As expected, the JavaRanch discussions contain some allusions to the fact that it doesn’t matter whether or not you write (unit) tests first or last. I’ve written elsewhere on this subject many times, so I’ll add only a brief thought or two here.
I suppose it doesn’t matter, from a conceptual standpoint, if you do test firsts or tests after if you are an experienced professional developer. If you are good at design and structuring your code well, then there’s no reason you shouldn’t be able to write as many useful tests after you’ve already built the code.

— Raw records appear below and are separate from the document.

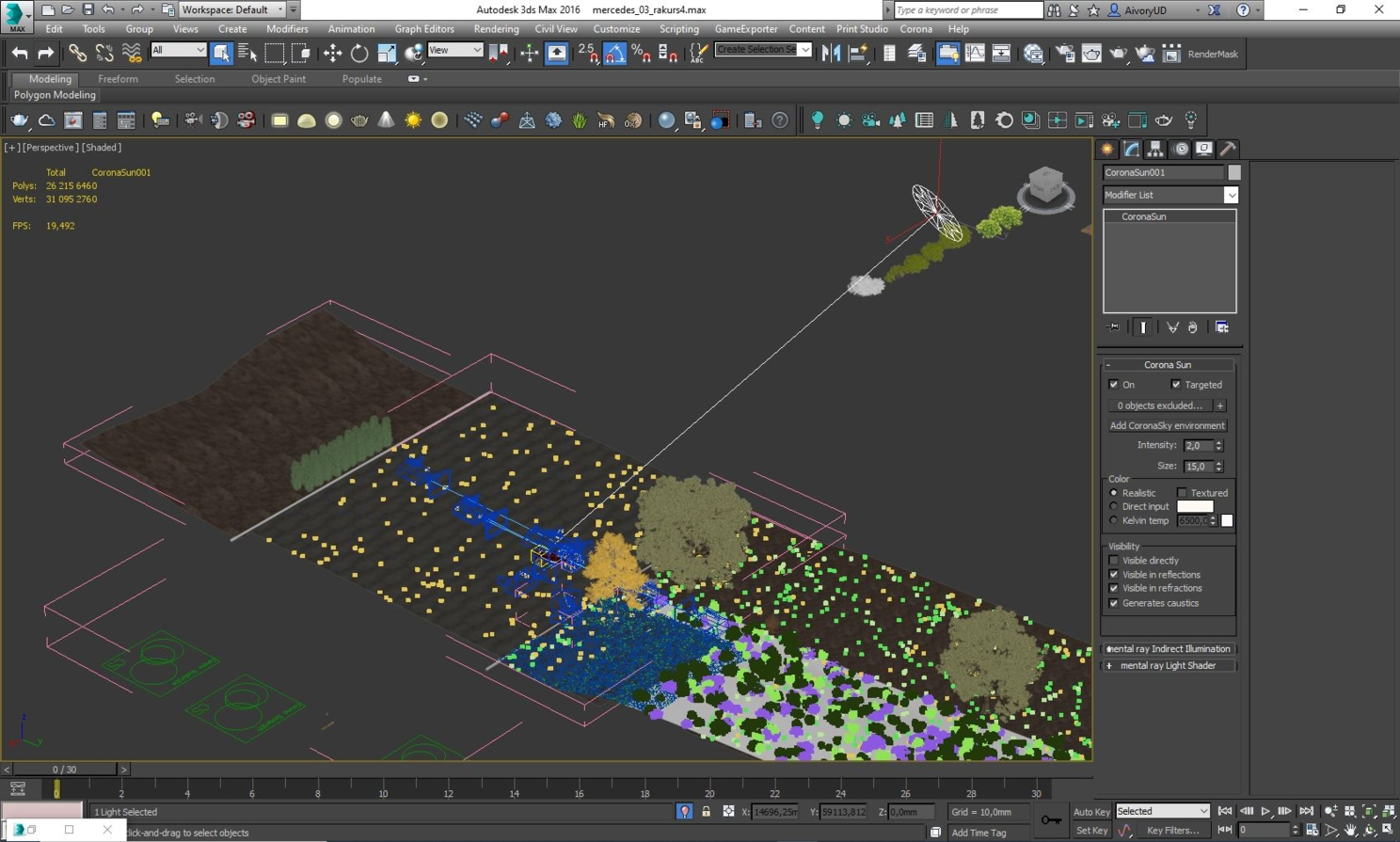Click the Link selection icon
This screenshot has width=1400, height=842.
pyautogui.click(x=77, y=54)
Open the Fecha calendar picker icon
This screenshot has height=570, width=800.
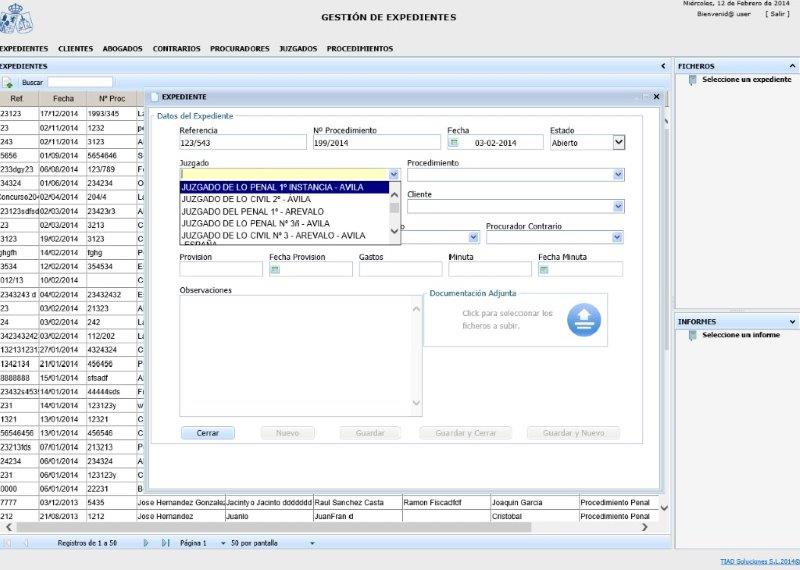[x=454, y=143]
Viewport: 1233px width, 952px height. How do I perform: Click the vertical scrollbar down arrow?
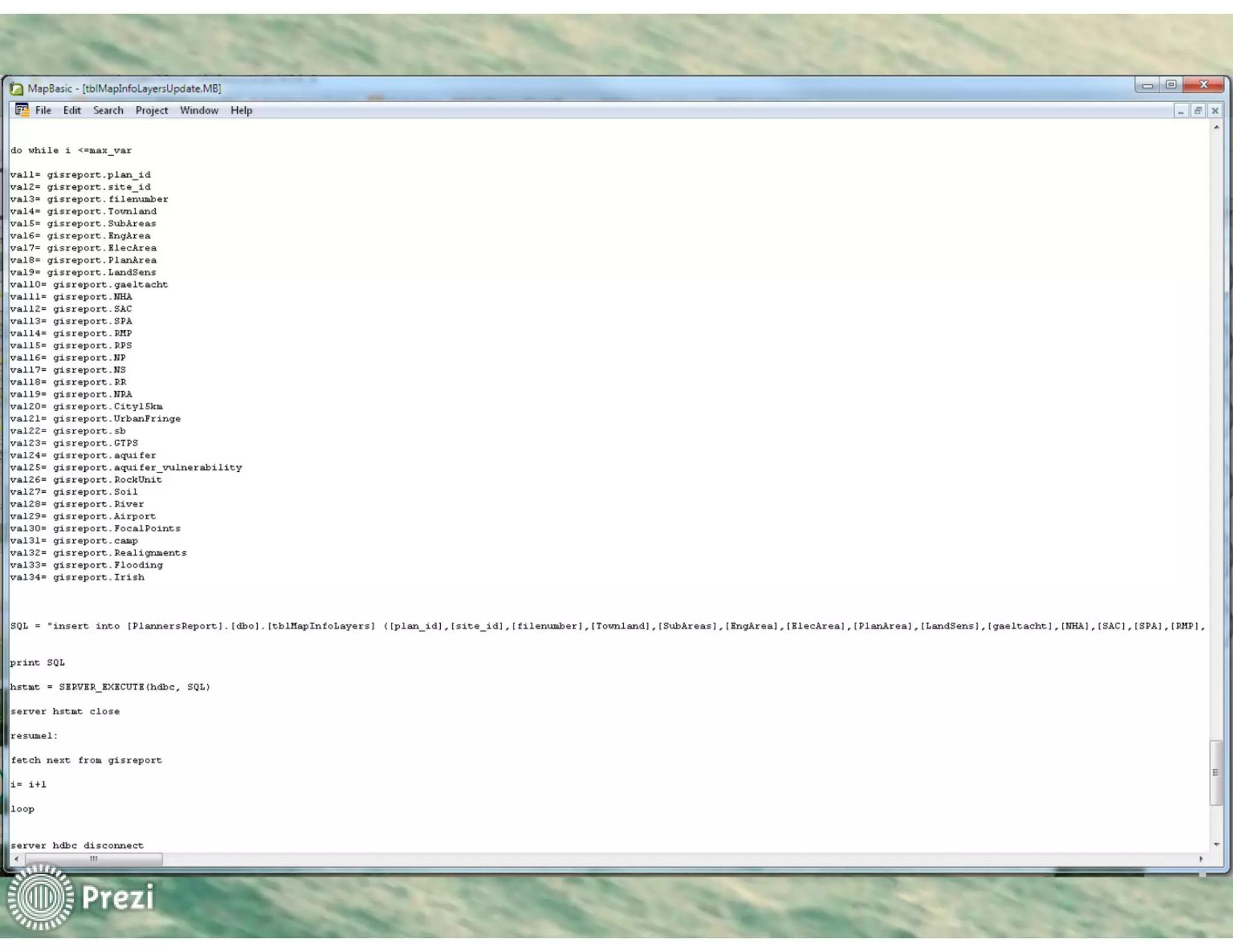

But that’s not what really happens. In the real world**, 8 out of 10 developers aren’t so experienced or professional, and so most don’t care enough or know enough about design to structure their system right. And as soon as someone says, “you don’t really have to write tests for everything, and they can break and that’s ok,” the 80% end up thinking that these unit tests are largely a waste of time. So they–the developers and the tests–don’t get better.

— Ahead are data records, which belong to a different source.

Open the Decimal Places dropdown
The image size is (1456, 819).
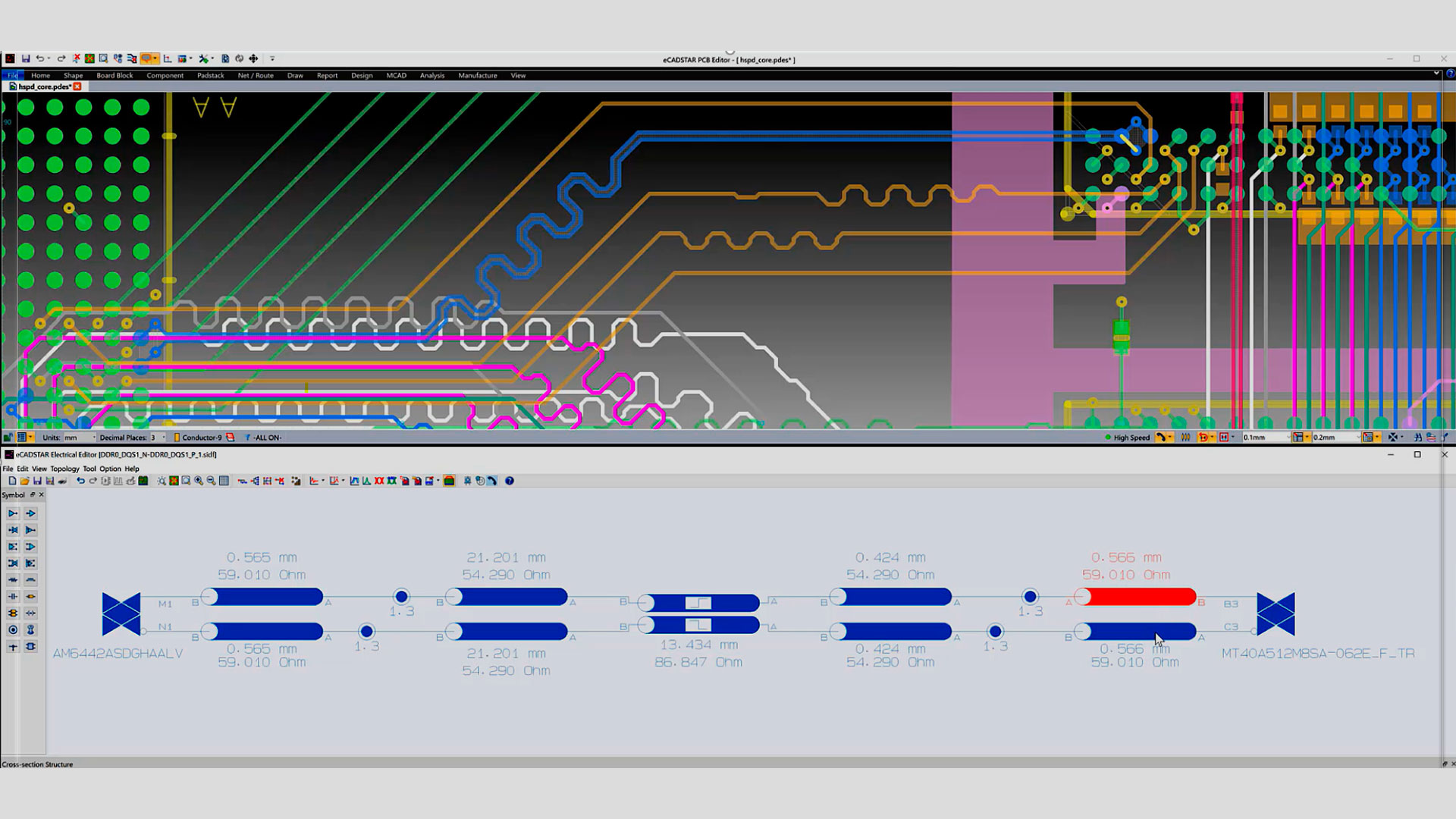coord(164,438)
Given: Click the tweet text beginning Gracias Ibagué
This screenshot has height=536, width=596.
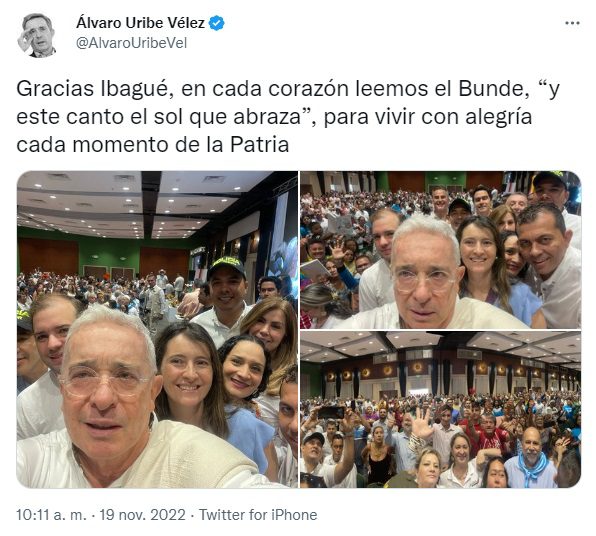Looking at the screenshot, I should tap(288, 117).
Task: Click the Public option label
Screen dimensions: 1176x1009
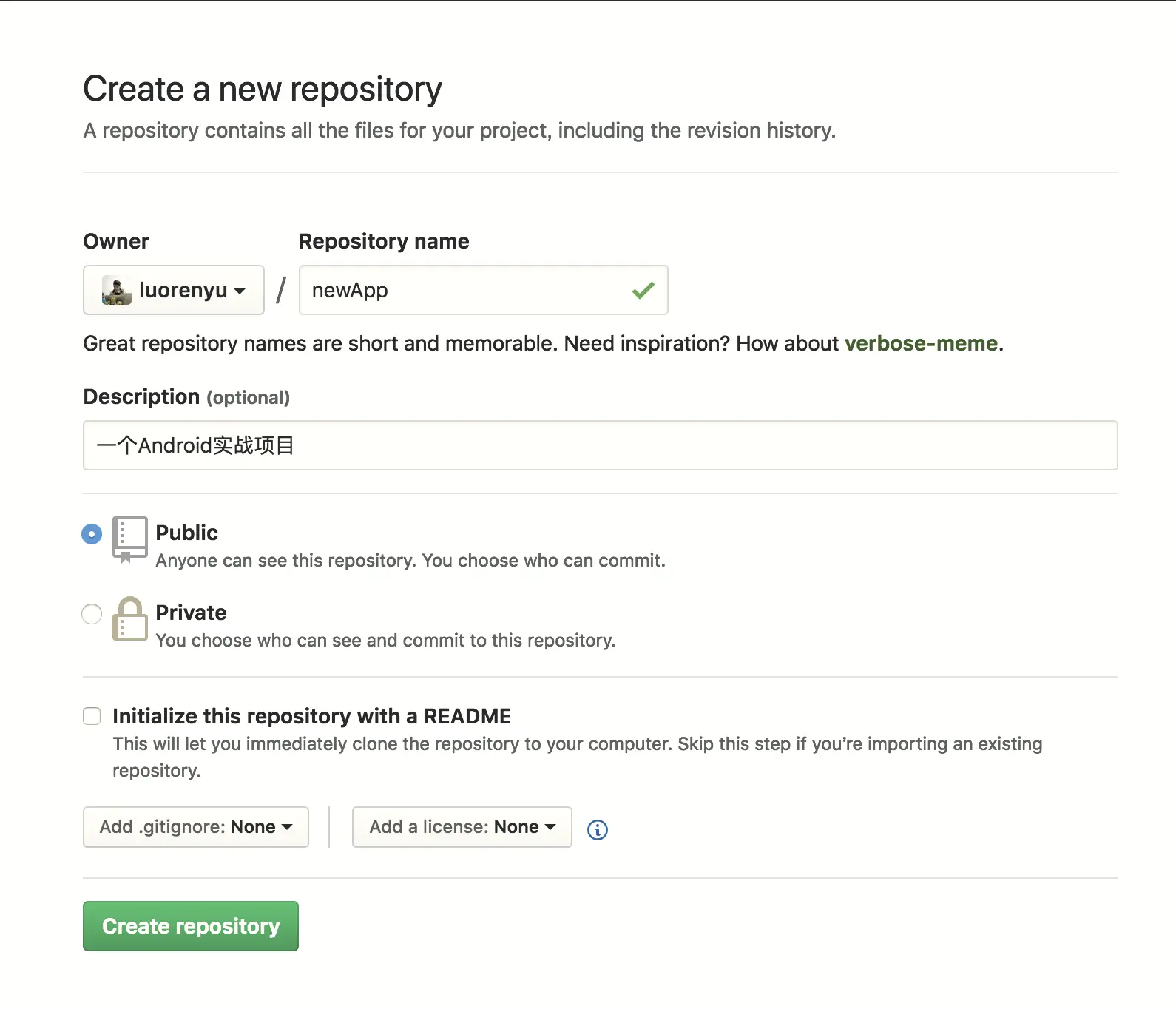Action: click(187, 533)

The other reality is of course time. Without a disciplined approach, deadlines always get in the way of tests. Interruptions push unit tests outward, and they just don’t get done.
I believe that test-after is only for the true software development master who is close to expert level. For anyone else, it’s a recipe for wasted time and frustration. A better investment would be in automating your acceptance criteria.
That’s opinion. Test-after is unscientific and undisciplined, and that’s fact. I’m willing to accept that there may be something better, but test-after when-you-feel-like-it-and-can-figure-out-how-to-do-it is not it, and TDD is closer to following a scientific method. That too is fact. I’d rather look to advance the craft than make excuses why I’m too set in my ways to change.
** Sorry Tim.
Tim January 2, 2008 at 10:36:00 AM
Arrrgh. Apology acknowledged. Not accepted. 😉
I have noticed that if *I* write the tests last, I don’t write the tests to spec, but to code. Likewise this applies to code I’ve seen others write. There really isn’t very much need for me to prove that the compiler works, ie that the code does what the code as-written does. I find in my experience that working the other way takes me in slightly different directions.
If the code would come out the same, and the tests were the same, then it wouldn’t matter. As they do not, it apparently does matter.
On that point, +1.
Jeff Langr January 2, 2008 at 11:17:00 AM
Hi Tim–See my more recent post here.
Over the holidays, I chose to not write tests not as an exercise in proving my point, but out of sheer laziness–yet it ended up costing me far more time.